In 2006, legendary scientist Dr Robert Bussard Gave a speech entitled "Should Google Go Nuclear", where he proposed that Google could build a 100 Megawatt Inertial Electrostatic Confinement reactor for less then their annual electricity bill.
Dr Bussard had been working on the design on a shoestring budget for the US Navy since 1987, right up to his death in 2007. The current research program was continued by Dr Richard Nebel, and today a peer review panel could not find any reason why it should not work.
This doesn't mean that it will work, it's just that there's no obvious flaw in the concept.
Extract from the article
Then there's the $1.8 million (yes, million) project that's just been wrapped up at EMC2 Fusion Development Corp. in Santa Fe, N.M. The experiment, funded by the U.S. Navy, was aimed at verifying some interesting results that the late physicist Robert Bussard coaxed out of a high-voltage inertial electrostatic contraption known as WB-6. (The "WB" stands for Wiffle Ball, which describes the shape of the device and its magnetic field.)
An EMC2 team headed by Los Alamos researcher Richard Nebel (who's on leave from his federal lab job) picked up the baton from Bussard and tried to duplicate the results. The team has turned in its final report, and it's been double-checked by a peer-review panel, Nebel told me today. Although he couldn't go into the details, he said the verdict was positive.
"There's nothing in there that suggests this will not work," Nebel said. "That's a very different statement from saying that it will work."
This reactor doesn't require high temperatures or massive magnetic containment for it's power. It also doesn't generate huge amounts of energy - instead they are hoping for 1.2 times the amount of energy that gets put in.
Bussard believed that this device can run with net energy production on boron-11 and proton fuel. Controversies exist over whether the ions and electrons will thermalise and whether bremsstrahlung losses will emit more energy in an unrecoverable form than can be produced by the fusion reaction.

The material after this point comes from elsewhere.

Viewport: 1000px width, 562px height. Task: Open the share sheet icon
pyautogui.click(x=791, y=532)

Todd Rider calculates that bremsstrahlung losses with this fuel relative to the fusion production will be 1.20:1.00. Bussard said that his calculation of the losses are about 5% of this, and therefore, greater gains than unity are possible.

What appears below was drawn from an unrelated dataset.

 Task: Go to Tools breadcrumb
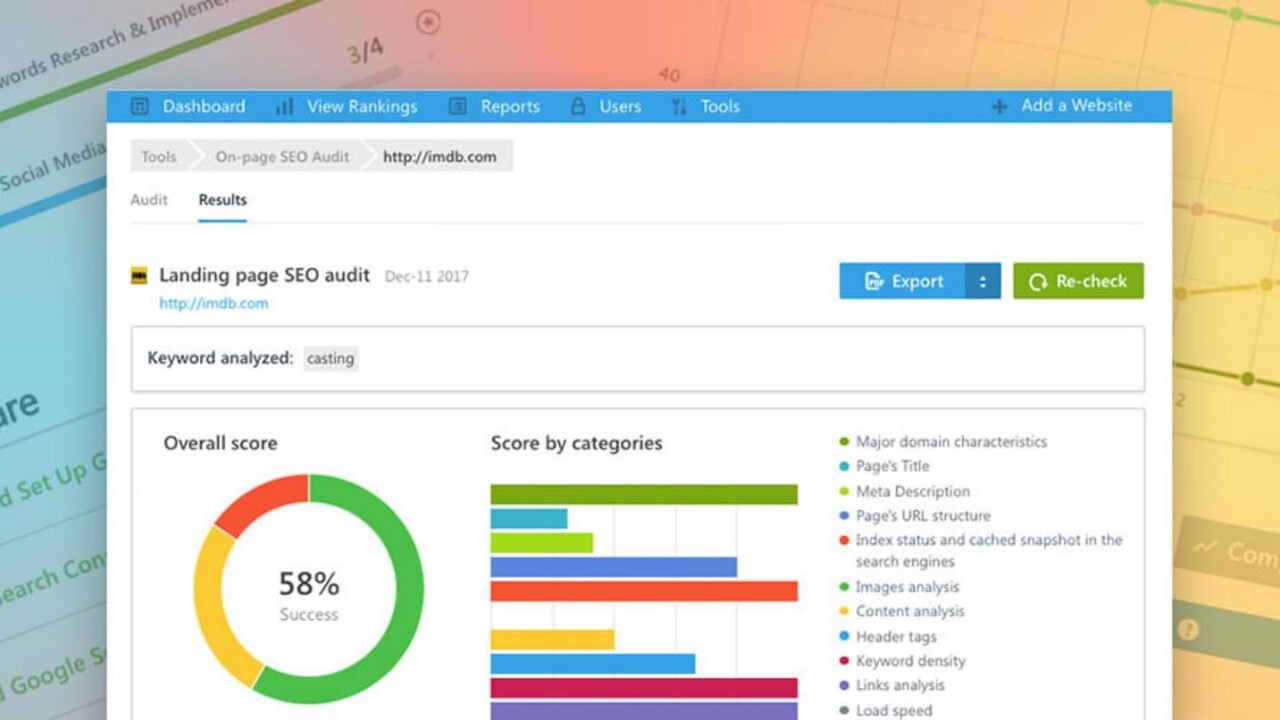click(x=158, y=156)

Of course, it's still possible that they won't work - Another article extract :
The idea is still way out of the mainstream, however. In his new book about the frustrating fusion quest, "Sun in a Bottle," Charles Seife says that WB-7 and similar contraptions, known generically as fusors, aren't good candidates for power-generating fusion - even though they've attracted "something of a cult following."
"The equations of plasma physics strongly imply that fusorlike devices are very unlikely ever to produce more energy than they consume," Seife writes. "Nature's inexorable energy-draining powers are too hard to overcome."
Nebel is well aware of the naysayers. In fact, that's one reason why he's being so circumspect about the results of the WB-7 experiment. When I mentioned that he'd probably like to avoid the kind of controversy and embarrassment that came in the wake of 1989's notorious cold-fusion claims, Nebel laughed and added, "That's well-put."
Despite the skepticism, Nebel and his colleagues have already drawn up a plan for the next step: an 18-month program to build and test a larger fusor prototype. "We're shopping that around inside the DOD [Department of Defense], and we'll see what happens," he said.
So far the Department of Defense has spent somewhere around $2 million to $4 million on the project over the last 20 years, and it's continuing the funding slowly. It's a low-publicity project, and all involved have been going out of their way to not make big headline grabbing statements - The last two grants were issued to EMC in October 2008 prompted this response from Dr. Nebel :
This isn't a big deal. This is small, interim funding. It's called staying alive until they make a decision.
The news today is that they are getting closer to making a decision.
Luckily, it's not being completely ignored - On February 28th, 2007 in a lecture called "The Energy Problem and what we can do to solve it", given by Dr. Steven Chu this exchange came up at 1:01:20
Q. ... and the other one is have you had a chance to evaluate Bussard's fusion work
A. Ah, partly, (laughs) and I was discussing with people at Google for I don't know, an hour, hour and a half and it's continuing and let me just say that so far there is not enough information so I can give an evaluation of the probability it might work, or not. But I'm trying to get information and I've talked to him a little bit.
Dr. Chu, you might remember, was chosen by President-Elect Barack Obama to be the Secretary of Energy for his administration.